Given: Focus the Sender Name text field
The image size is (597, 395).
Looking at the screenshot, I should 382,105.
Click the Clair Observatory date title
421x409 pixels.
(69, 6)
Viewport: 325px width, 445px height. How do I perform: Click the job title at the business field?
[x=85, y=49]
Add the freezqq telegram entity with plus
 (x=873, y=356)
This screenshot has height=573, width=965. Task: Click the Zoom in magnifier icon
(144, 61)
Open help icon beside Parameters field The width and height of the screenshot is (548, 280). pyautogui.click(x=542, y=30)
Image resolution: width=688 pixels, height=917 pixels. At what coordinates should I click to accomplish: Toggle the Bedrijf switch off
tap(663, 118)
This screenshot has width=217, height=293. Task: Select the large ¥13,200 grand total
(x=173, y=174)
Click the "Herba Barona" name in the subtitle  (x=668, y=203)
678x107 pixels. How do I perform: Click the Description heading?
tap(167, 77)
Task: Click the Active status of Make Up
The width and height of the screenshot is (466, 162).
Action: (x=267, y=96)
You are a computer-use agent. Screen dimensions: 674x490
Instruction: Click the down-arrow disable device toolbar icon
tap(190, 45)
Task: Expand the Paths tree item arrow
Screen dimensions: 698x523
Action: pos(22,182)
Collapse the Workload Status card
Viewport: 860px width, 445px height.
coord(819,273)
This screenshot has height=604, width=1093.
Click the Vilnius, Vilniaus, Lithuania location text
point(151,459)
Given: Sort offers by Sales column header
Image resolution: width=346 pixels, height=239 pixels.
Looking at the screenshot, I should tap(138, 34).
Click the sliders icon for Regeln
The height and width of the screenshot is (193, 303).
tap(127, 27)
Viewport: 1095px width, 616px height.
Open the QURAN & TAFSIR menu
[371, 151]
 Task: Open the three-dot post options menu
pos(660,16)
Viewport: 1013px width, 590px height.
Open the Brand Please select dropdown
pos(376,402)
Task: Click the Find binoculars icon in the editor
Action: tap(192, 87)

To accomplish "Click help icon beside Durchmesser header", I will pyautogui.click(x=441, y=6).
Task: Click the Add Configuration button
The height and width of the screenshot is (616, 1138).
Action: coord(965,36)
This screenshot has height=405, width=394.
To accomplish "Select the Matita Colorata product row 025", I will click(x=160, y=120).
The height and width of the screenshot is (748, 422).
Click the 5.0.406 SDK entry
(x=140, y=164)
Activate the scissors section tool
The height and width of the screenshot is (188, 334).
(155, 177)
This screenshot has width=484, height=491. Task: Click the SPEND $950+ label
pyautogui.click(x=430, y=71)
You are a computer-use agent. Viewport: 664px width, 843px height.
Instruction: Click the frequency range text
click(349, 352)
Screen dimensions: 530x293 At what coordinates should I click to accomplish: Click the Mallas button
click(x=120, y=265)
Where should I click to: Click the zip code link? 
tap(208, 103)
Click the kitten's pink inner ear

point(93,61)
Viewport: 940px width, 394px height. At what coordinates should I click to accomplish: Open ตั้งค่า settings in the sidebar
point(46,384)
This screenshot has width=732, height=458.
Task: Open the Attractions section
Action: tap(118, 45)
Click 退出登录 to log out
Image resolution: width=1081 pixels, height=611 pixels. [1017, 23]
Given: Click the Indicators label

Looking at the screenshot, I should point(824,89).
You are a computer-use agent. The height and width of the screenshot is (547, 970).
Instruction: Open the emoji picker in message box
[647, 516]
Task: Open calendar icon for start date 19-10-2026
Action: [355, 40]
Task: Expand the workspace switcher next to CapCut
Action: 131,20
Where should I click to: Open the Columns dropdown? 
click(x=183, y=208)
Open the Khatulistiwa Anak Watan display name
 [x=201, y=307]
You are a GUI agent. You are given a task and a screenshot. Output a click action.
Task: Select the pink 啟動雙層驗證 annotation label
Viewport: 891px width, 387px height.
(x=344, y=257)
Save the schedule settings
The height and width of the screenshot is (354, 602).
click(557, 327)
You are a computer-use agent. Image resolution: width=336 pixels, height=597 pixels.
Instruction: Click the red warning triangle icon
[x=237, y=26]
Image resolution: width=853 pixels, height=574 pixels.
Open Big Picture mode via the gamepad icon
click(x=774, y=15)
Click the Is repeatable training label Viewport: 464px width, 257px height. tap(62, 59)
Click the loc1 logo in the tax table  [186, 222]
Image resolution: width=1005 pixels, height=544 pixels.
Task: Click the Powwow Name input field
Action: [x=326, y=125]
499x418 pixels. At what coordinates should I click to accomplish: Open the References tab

• **EXERCISE BRIEF**: Print the material once more, exactly.

• **FINAL ANSWER**:
Given: Focus the Sender Name text field
The image size is (597, 395).
Looking at the screenshot, I should 382,105.
Click the Clair Observatory date title
421x409 pixels.
(69, 6)
Viewport: 325px width, 445px height. How do I perform: Click the job title at the business field?
[x=85, y=49]
Add the freezqq telegram entity with plus
 (x=873, y=356)
This screenshot has height=573, width=965. Task: Click the Zoom in magnifier icon
(144, 61)
Open help icon beside Parameters field The width and height of the screenshot is (548, 280). pyautogui.click(x=542, y=30)
Image resolution: width=688 pixels, height=917 pixels. At what coordinates should I click to accomplish: Toggle the Bedrijf switch off
tap(663, 118)
This screenshot has width=217, height=293. Task: Select the large ¥13,200 grand total
(x=173, y=174)
Click the "Herba Barona" name in the subtitle  (x=668, y=203)
678x107 pixels. How do I perform: Click the Description heading?
tap(167, 77)
Task: Click the Active status of Make Up
The width and height of the screenshot is (466, 162).
Action: (x=267, y=96)
You are a computer-use agent. Screen dimensions: 674x490
Instruction: Click the down-arrow disable device toolbar icon
tap(190, 45)
Task: Expand the Paths tree item arrow
Screen dimensions: 698x523
Action: pos(22,182)
Collapse the Workload Status card
Viewport: 860px width, 445px height.
coord(819,273)
This screenshot has height=604, width=1093.
Click the Vilnius, Vilniaus, Lithuania location text
point(151,459)
Given: Sort offers by Sales column header
Image resolution: width=346 pixels, height=239 pixels.
Looking at the screenshot, I should tap(138, 34).
Click the sliders icon for Regeln
The height and width of the screenshot is (193, 303).
tap(127, 27)
Viewport: 1095px width, 616px height.
Open the QURAN & TAFSIR menu
[371, 151]
 Task: Open the three-dot post options menu
pos(660,16)
Viewport: 1013px width, 590px height.
Open the Brand Please select dropdown
pos(376,402)
Task: Click the Find binoculars icon in the editor
Action: tap(192, 87)

To accomplish "Click help icon beside Durchmesser header", I will pyautogui.click(x=441, y=6).
Task: Click the Add Configuration button
The height and width of the screenshot is (616, 1138).
Action: coord(965,36)
This screenshot has height=405, width=394.
To accomplish "Select the Matita Colorata product row 025", I will click(x=160, y=120).
The height and width of the screenshot is (748, 422).
Click the 5.0.406 SDK entry
(x=140, y=164)
Activate the scissors section tool
The height and width of the screenshot is (188, 334).
(155, 177)
This screenshot has width=484, height=491. Task: Click the SPEND $950+ label
pyautogui.click(x=430, y=71)
You are a computer-use agent. Viewport: 664px width, 843px height.
Instruction: Click the frequency range text
click(349, 352)
Screen dimensions: 530x293 At what coordinates should I click to accomplish: Click the Mallas button
click(x=120, y=265)
Where should I click to: Click the zip code link? 
tap(208, 103)
Click the kitten's pink inner ear

point(93,61)
Viewport: 940px width, 394px height. At what coordinates should I click to accomplish: Open ตั้งค่า settings in the sidebar
point(46,384)
This screenshot has width=732, height=458.
Task: Open the Attractions section
Action: tap(118, 45)
Click 退出登录 to log out
Image resolution: width=1081 pixels, height=611 pixels. [1017, 23]
Given: Click the Indicators label

Looking at the screenshot, I should point(824,89).
You are a computer-use agent. The height and width of the screenshot is (547, 970).
Instruction: Open the emoji picker in message box
[647, 516]
Task: Open calendar icon for start date 19-10-2026
Action: [355, 40]
Task: Expand the workspace switcher next to CapCut
Action: 131,20
Where should I click to: Open the Columns dropdown? 
click(x=183, y=208)
Open the Khatulistiwa Anak Watan display name
 [x=201, y=307]
You are a GUI agent. You are given a task and a screenshot. Output a click action.
Task: Select the pink 啟動雙層驗證 annotation label
Viewport: 891px width, 387px height.
(x=344, y=257)
Save the schedule settings
The height and width of the screenshot is (354, 602).
click(557, 327)
You are a computer-use agent. Image resolution: width=336 pixels, height=597 pixels.
Instruction: Click the red warning triangle icon
[x=237, y=26]
Image resolution: width=853 pixels, height=574 pixels.
Open Big Picture mode via the gamepad icon
click(x=774, y=15)
Click the Is repeatable training label Viewport: 464px width, 257px height. tap(62, 59)
Click the loc1 logo in the tax table  [186, 222]
Image resolution: width=1005 pixels, height=544 pixels.
Task: Click the Powwow Name input field
Action: [x=326, y=125]
499x418 pixels. At what coordinates should I click to accomplish: Open the References tab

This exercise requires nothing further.